Not content to leave the issue of warfare ambiguous, the judge cited recent precedent on the AEA — specifically from the case that led to the U.S. Supreme Court‘s recent guidance that all potential AEA detainees are entitled to due process via petitioning for writs of habeas corpus.
“A central limit to this power is the Act’s conditional clause — that the United States be at war or under invasion or predatory incursion,” the court’s order reads, quoting U.S. Circuit Judge Karen L. Henderson.
The order goes on, at length:
Petitioners’ first argument, proceeds from a straightforward premise. The President’s authority under the Proclamation is “vested” under the Act. The Act demands, as a “statutory requirement,” an “invasion or predatory incursion.” And because the Act’s “text and history” use these terms “to refer to military actions indicative of an actual or impending war” — not “mass illegal migration” or “criminal activities” — the Act cannot sustain the Proclamation.
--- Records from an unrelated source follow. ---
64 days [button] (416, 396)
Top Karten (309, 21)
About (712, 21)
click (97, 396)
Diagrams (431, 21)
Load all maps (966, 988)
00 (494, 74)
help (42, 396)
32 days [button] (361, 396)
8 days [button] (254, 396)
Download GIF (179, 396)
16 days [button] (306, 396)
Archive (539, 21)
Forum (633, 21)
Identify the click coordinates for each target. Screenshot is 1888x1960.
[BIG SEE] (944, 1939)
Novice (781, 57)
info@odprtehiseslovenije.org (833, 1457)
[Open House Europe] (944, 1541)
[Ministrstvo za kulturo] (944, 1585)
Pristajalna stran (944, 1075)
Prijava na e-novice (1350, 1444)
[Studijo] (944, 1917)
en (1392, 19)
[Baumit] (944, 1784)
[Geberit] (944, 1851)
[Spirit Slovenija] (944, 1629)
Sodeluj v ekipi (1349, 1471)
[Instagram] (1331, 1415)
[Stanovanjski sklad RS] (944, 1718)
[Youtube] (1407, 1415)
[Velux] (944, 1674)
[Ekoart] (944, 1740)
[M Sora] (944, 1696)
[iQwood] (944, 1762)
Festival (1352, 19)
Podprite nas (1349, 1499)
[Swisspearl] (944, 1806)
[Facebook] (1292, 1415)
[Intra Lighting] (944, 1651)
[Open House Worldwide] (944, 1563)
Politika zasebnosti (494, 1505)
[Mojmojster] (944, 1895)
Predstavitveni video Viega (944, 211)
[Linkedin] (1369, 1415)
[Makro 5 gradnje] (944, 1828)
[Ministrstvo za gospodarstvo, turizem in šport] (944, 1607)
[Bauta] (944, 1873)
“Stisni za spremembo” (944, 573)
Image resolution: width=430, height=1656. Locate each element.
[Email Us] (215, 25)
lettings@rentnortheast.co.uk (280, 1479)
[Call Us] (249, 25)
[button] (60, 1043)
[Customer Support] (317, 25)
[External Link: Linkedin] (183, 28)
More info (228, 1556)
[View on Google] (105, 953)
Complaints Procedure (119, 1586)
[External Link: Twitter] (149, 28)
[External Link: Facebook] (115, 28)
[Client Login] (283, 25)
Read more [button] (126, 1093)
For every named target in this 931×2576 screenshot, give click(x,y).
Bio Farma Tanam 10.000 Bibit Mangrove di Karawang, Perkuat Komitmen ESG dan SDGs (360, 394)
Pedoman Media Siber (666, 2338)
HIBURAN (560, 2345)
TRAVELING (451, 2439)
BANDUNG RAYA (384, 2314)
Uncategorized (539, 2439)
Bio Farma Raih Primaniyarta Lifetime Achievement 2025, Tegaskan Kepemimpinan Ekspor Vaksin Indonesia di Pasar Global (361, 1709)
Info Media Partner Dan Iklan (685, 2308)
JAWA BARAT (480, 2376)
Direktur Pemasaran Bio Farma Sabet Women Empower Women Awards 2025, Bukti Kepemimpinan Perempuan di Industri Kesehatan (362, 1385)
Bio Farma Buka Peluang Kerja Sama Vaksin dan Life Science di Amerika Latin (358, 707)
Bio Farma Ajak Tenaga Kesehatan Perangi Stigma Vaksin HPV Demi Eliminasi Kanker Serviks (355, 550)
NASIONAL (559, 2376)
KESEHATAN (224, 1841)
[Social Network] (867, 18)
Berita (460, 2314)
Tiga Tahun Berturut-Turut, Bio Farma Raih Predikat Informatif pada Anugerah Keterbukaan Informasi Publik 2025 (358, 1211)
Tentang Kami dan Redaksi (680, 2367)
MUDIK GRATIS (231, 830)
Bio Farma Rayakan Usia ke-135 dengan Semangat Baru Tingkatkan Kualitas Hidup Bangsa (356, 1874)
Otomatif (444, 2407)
The Court agrees with Petitioners.
Prior to issuing her written order, Sweeney voiced concerns that the government’s resumption of swift and collective deportation flights using the obscure, 18th-century wartime authority was likely to run afoul of due process. The court’s order formalized those concerns by extending an extant temporary restraining order until May 6.
“Petitioners have shown there is a ‘substantial risk that the harm’ of being subject to the Proclamation will arise — despite their current designation as individuals who do not fall under it,” Sweeney wrote. “Should their designation change, the Court has grave concerns that Petitioners would be afforded notice that comports with due process to challenge the determination.”